* **Instructions to follow**
Format the entries, starting at the line containing "The width and" and ending at the end of the entries, as a two-column CSV with the columns instruction and coordinates and one row per entry. Put each entry's text and its answer in a single quoted field each, replace line breaks with spaces, and leave out the pictures.

- - - -

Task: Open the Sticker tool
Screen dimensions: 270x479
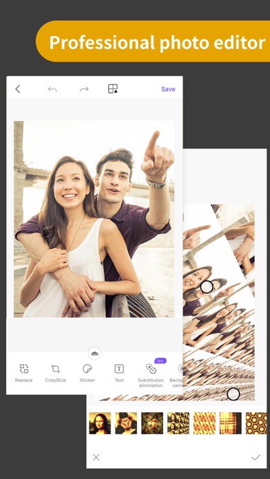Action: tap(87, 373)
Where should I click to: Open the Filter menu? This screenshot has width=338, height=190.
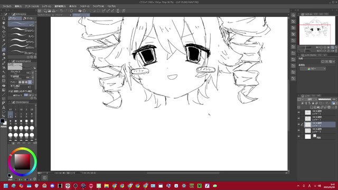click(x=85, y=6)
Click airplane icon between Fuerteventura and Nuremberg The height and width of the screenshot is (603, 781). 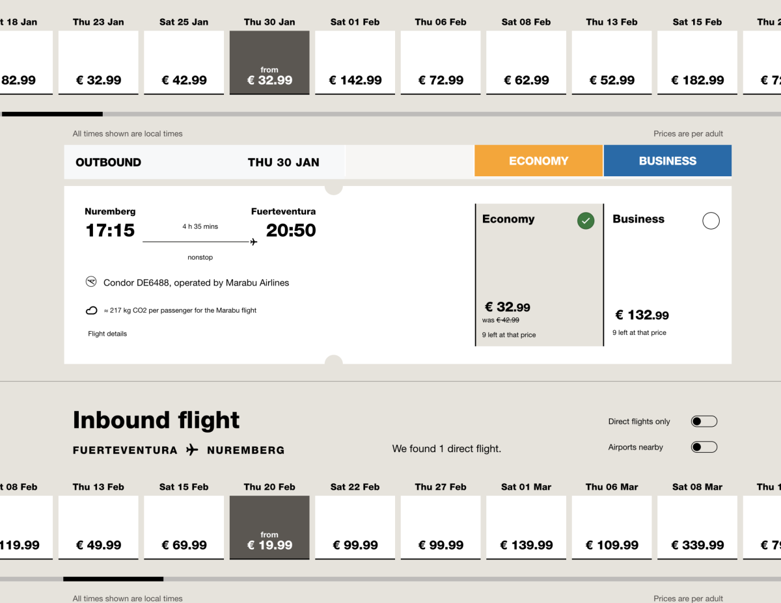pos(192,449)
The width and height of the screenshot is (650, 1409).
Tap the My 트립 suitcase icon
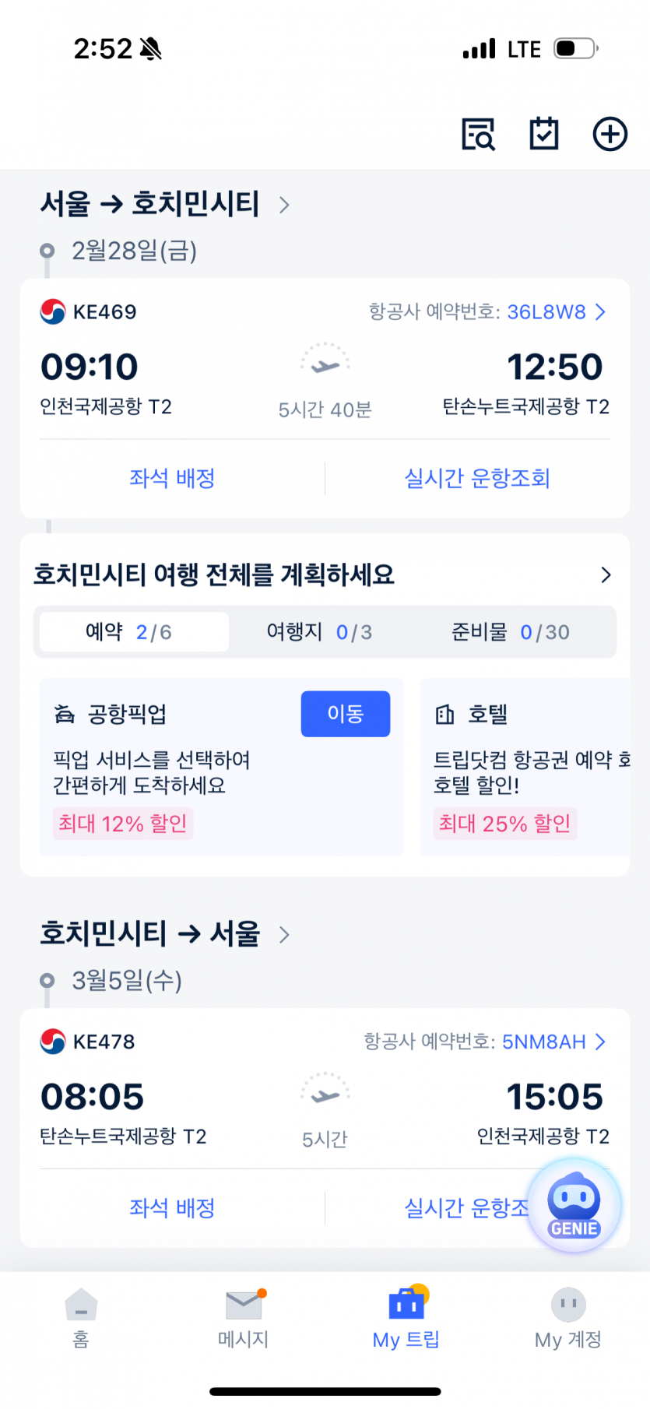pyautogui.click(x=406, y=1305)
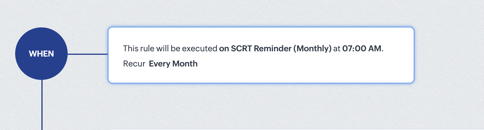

- - - -

* **Final result**
instruction,coordinates
"The width and height of the screenshot is (650, 1409). Tap the My 트립 suitcase icon","pyautogui.click(x=406, y=1305)"